Der Vorsitzer: Landgerichtsdirektor Dr. Rothaug, die Beisitzer: Landgerichtsräte Dr. Ferber u. Dr. Hoffmann, der Staatsanwalt für das Sondergericht: Staatsanwalt Markl, und als Urkundsbeamter der Geschäftsstelle: Justizsekretär Raisin

zu Recht wie folgt: Katzenberger Lehmann Israel, gen. Leo, Rasse- und Bekenntnisjude, geb. am 25. November 1873 in Maßbach, verh. Kaufmann in Nürnberg.

S e i l e r, Irene, geb. Scheffler geb. am 26. April 1910 in Guben, verh. Photogeschäftsinhaberin in Nürnberg.
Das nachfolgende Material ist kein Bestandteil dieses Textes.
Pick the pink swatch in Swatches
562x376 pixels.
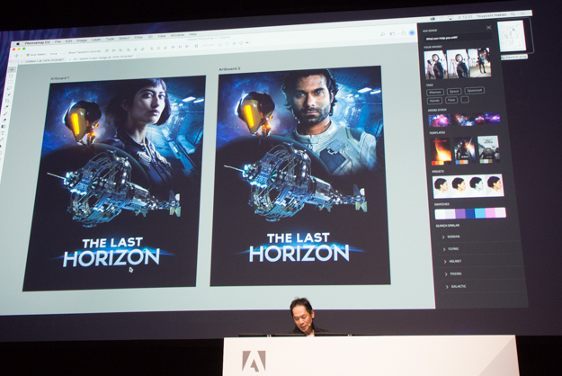489,213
beide in dieser Sache in Untersuchungshaft werden verurteilt:

Katzenberger:

wegen eines Verbrechens nach § 2, rechtlich zusammentreffend mit einem Verbrechen nach § 4 der VO. gegen Volksschädlinge in Verbindung mit einem Verbrechen der Rassenschande.

zum Tode

unter Aberkennung der in §§ 32-34 des StGB bezeichneten Rechte auf Lebenszeit.
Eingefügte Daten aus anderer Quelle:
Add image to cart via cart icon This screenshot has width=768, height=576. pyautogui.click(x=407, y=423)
Seiler: wegen eines Verbrechens des Zeugenmeineides

zur Zuchthausstrafe von zwei Jahren

unter Aberkennung der bürgerlichen Ehrenrechte auf die Dauer von zwei Jahren.

Drei Monate der erlittenen Untersuchungshaft werden auf die Strafe der Angeklagten Seiler angerechnet.
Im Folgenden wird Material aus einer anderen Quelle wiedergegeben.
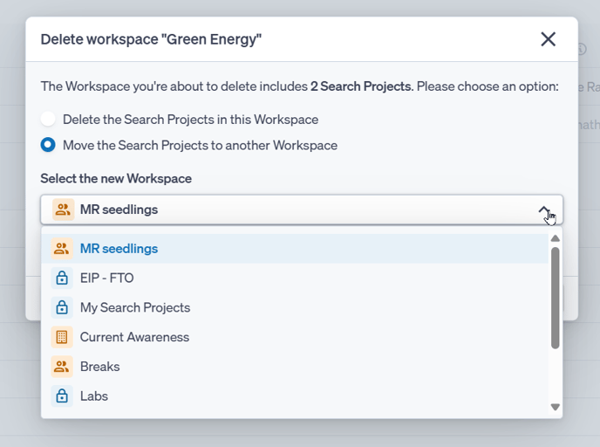Click the people icon beside Breaks

[x=62, y=367]
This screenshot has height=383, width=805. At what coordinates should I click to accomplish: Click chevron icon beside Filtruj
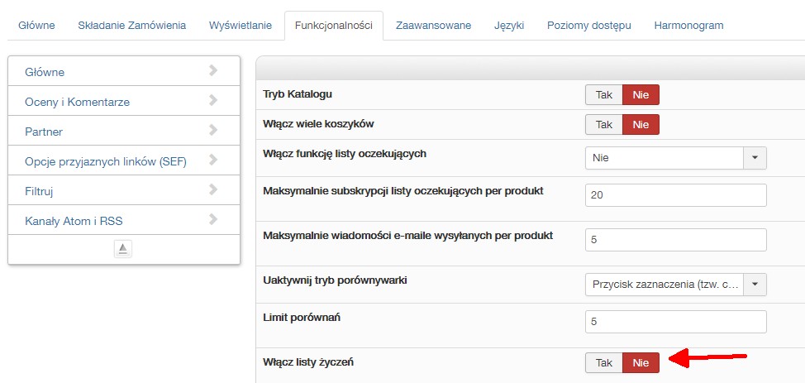213,190
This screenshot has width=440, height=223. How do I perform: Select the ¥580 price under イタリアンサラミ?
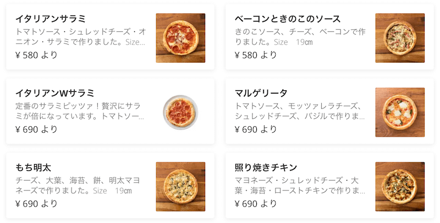point(36,55)
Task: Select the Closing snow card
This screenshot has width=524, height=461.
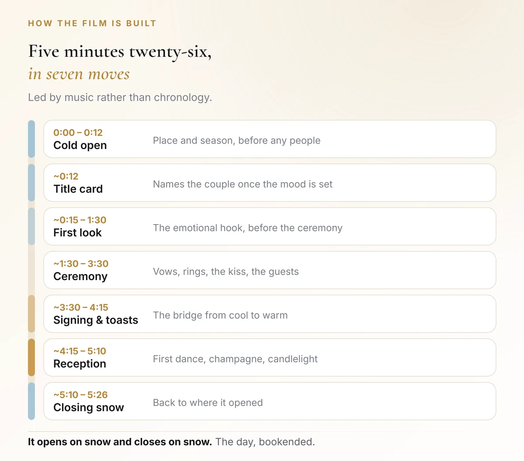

Die Angeklagten tragen die Kosten.

Gründe:

I.

1.) Der Angeklagte Katzenberger ist staatsangehöriger Volljude; er gehört der jüdischen Religionsgemeinschaft an.

Nach der Abstammungsseite ergibt ein Auszug aus dem GeburtsRegister für die jüdische Gemeinde in Maßbach, daß der Angeklagte am 25. November 1873 als Sohn des Handelsmannes Louis David Katzenberger und seiner Ehefrau Helene, geb. Adelberg, geboren wurde. Der am 30. Juni 1838 in Maßbach geborene Vater des Angeklagten war nach einem Auszug aus der Judematrikel Thundorf der eheliche Sohn des Kunstwebers David Katzenberger und seiner Ehefrau Karoline Lippig; die am 14. Juni 1847 in Aschbach geborene Lena Adelberg - Mutter des Angeklagten - war nach einem Auszug aus der Geburtsmatrikel der israelitischen Kultusgemeinde Aschbach die eheliche Tochter des Händlers Adelberg Lehmann und seiner Ehefrau Lea. Die Eltern des Angeklagten wurden ausweislich eines Auszuges aus der Judenmatrikel Thundorf am 3. Dezember 1867 vom Distriktsrabbiner in Schweinfurt verehelicht. Die Großeltern des Angeklagten väterlicherseits schlossen nach einem Auszug aus der Judenmatrikel Thundorf am 3. April 1832 in Werneck die Ehe; die Großeltern mütterlicherseits verehelichten sich nach einem Auszug aus dem Trauregister der israel. Kultusgemeinde Aschbach am 14. August 1836.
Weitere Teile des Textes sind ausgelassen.